'In this way I shall preserve many things that would otherwise be lost in oblivion. I shall find daily employment for myself, which will save me from indolence and help to keep off the spleen, and I shall lay up a store of entertainment for my after life.'

For James Boswell posts please follow the labels on the right.

This blog mainly contains reviews from the Edinburgh Festivals from 2008 to 2010 which I wrote for the Edinburgh Festivals Magazine. These reviews cover everything from comedy to contemporary dance; children's theatre to Handel.

Sunday, 23 October 2011

Elizabeth & Raleigh Review

Elizabeth & Raleigh

Edinburgh is famous for its history and comedy; Elizabeth and Raleigh provides both in a medley of cross-dressing, singing, and slideshows. At first we are welcomed by Sir Walter Raleigh (Miles Jupp), promoter of those two bastions of civilization; the potato and smoking. Raleigh’s opening monologue provides a brief overview of personal triumphs (through that quintessentially medieval medium of slideshow) and his plan to woo the ‘virgin’ queen and gain her hand in marriage. This falters at times and Jupp’s failed attempts at razor sharp delivery have little to fall back on in what amounts to a performance lacking energy and vivacity.

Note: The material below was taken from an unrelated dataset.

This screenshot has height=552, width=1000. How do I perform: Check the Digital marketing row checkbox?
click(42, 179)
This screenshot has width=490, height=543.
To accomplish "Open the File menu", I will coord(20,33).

Elizabeth (Simon Munnery) enters and the pace swiftly picks up; any member of the audience not from Englandshire being verbally attacked in the process. ‘To the Italians I say this: Rome wasn’t built in a day; it could have been if you talked less with your arms.’ Funny at first, this predictable stereotyping soon becomes tired and strikes of a laziness in the writing. Indeed much of the play conjures up images of a public school-boy humour complete with the cross dressing, crude sexual jokes and xenophobia mixed in with glimmers of wit and intelligence. The cavorting tone is also severed by an ending which becomes bizarrely serious. Surely this isn’t actually meant to be a comment on Elizabeth’s failure to conceive a child? The audience are thus left to file out baffled in what amounts to a very mediocre performance.